You are viewing a plain text version of this content. The canonical link for it is here.
Posted to solr-user@lucene.apache.org by Tim Vaillancourt <ti...@elementspace.com> on 2013/12/06 00:50:34 UTC

No /clusterstate.json updates on Solrcloud 4.3.1 Cores API UNLOAD/CREATE

Hey guys,

I've been having an issue with 1 of my 4 replicas having an inconsistent
replica, and have been trying to fix it. At the core of this issue, I've
noticed /clusterstate.json doesn't seem to be receiving updates when cores
get unhealthy, or even added/removed.

Today I decided I would remove the "bad" replica from the SolrCloud and
force a sync of a new clean replica, so I ran a
'/admin/cores?command=UNLOAD&name=name' to drop it. After this, on the
instance with the "bad" replica, the core was removed from solr.xml but
strangely NOT the /clusterstate.json in Zookeeper - it remained in
Zookeeper unchanged, still with "state: active" :(.

So, I then manually edited the clusterstate.json with a Perl script,
removing the json data for the "bad" replica. I checked all nodes saw the
change themselves, things looked good. Then I brought the node up/down to
check that it was properly adding/removing itself from /live_nodes znode in
Zookeeper. That all worked perfectly, too.

Here is the really odd part: when I created a new replica on this node (to
replace the "bad" replica), the core was created on the node, and NO update
was made to /clusterstate.json. At this point this node had no cores, no
cores with state in /clusterstate.json, and all data dirs deleted, so this
is quite confusing.

**Challenge:** For each statement about the post, answer yes or no and quote the words of the post that settle it. (a) After the UNLOAD command, the replica stayed in Zookeeper still marked as active. (b) The author edited clusterstate.json by hand in a text editor. (c) When the node was brought up and down, it failed to add and remove itself from /live_nodes. The material that follows is not required for working with the post.

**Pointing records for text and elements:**

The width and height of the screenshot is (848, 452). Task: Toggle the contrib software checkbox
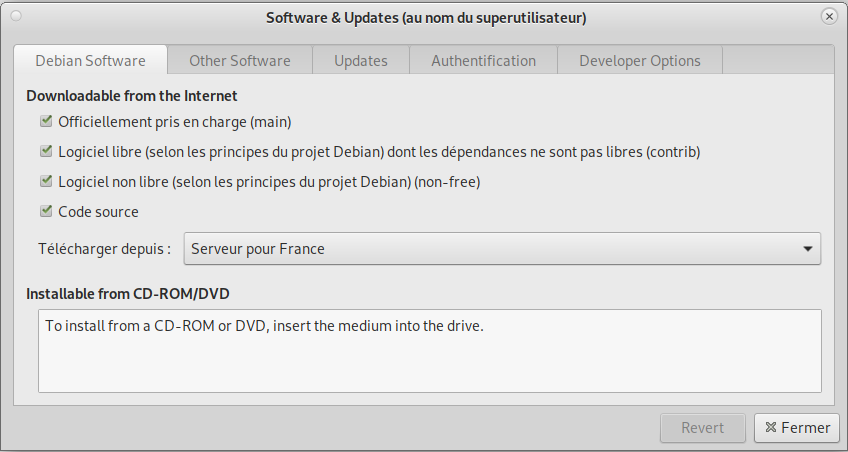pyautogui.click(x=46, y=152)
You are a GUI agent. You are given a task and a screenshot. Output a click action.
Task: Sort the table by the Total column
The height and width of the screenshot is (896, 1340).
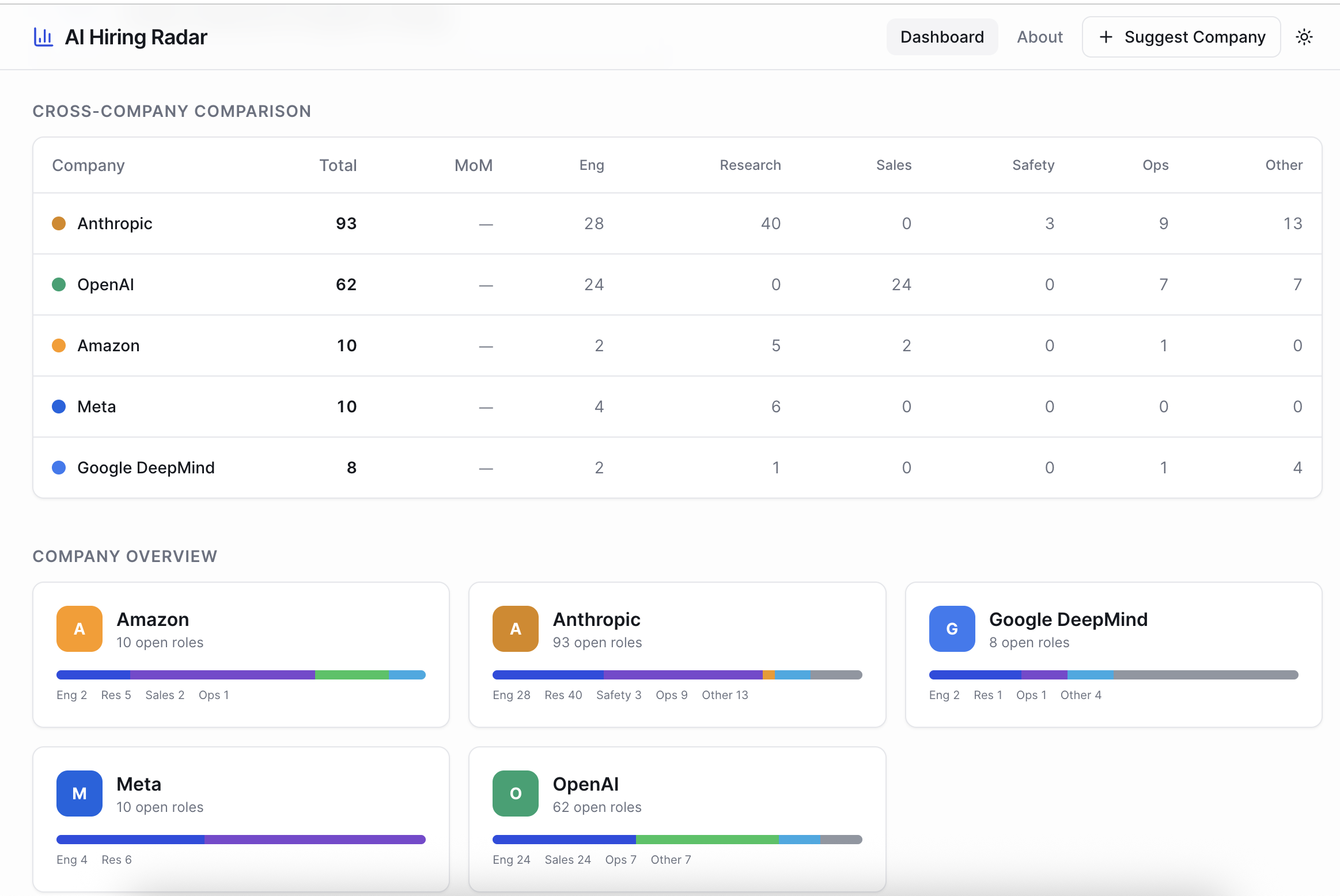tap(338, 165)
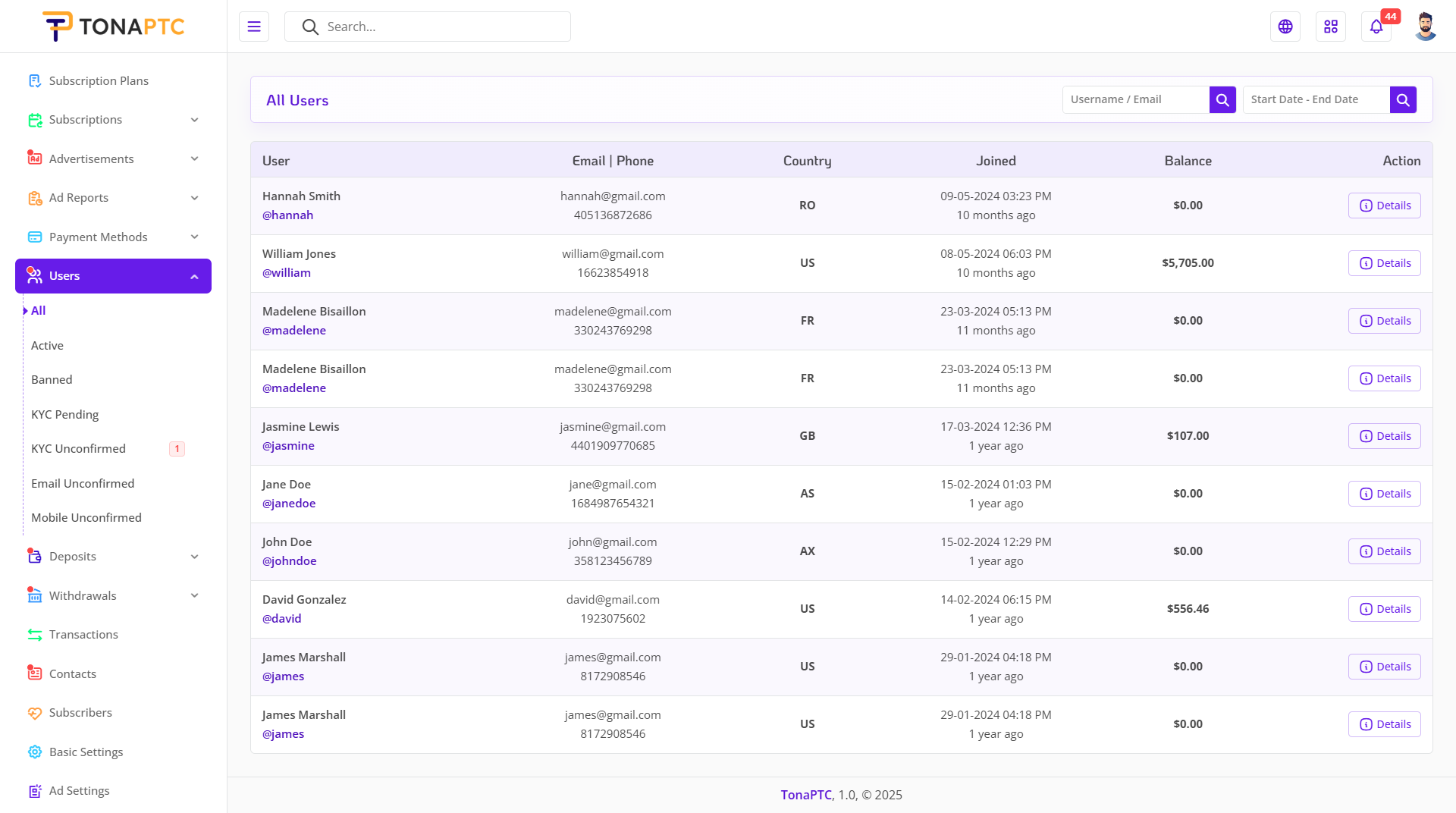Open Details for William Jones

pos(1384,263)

**In response:**
(a) Yes: "it remained in Zookeeper unchanged, still with "state: active""
(b) No: "I then manually edited the clusterstate.json with a Perl script"
(c) No: "That all worked perfectly, too."